### Task directions
Omit every picture, then return the listing verbatim.

### Records provided
+ + +

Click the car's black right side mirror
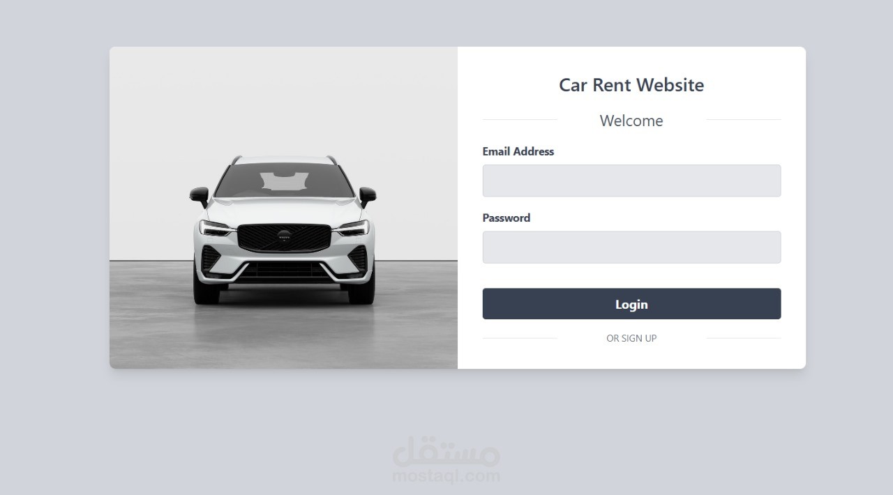This screenshot has height=495, width=893. [367, 195]
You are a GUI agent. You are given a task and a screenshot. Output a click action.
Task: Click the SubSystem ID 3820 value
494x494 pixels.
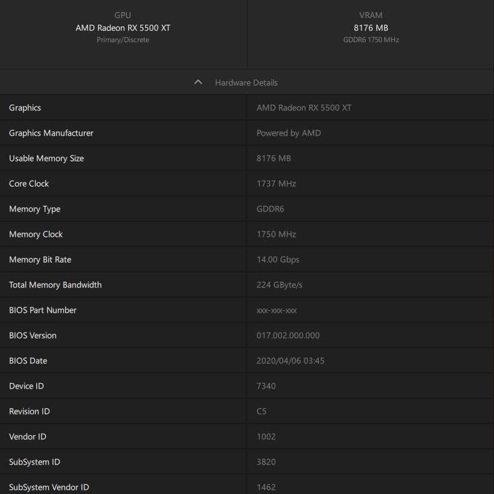266,462
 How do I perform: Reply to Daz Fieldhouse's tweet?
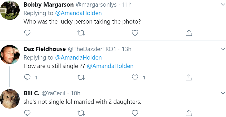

+ + +

### Answer to the problem
Click the car's black right side mirror
This screenshot has height=495, width=893. [367, 195]
You are a GUI agent. You are given a task and a screenshot. Output a click action.
Task: Click the SubSystem ID 3820 value
494x494 pixels.
266,462
 How do I perform: Reply to Daz Fieldhouse's tweet?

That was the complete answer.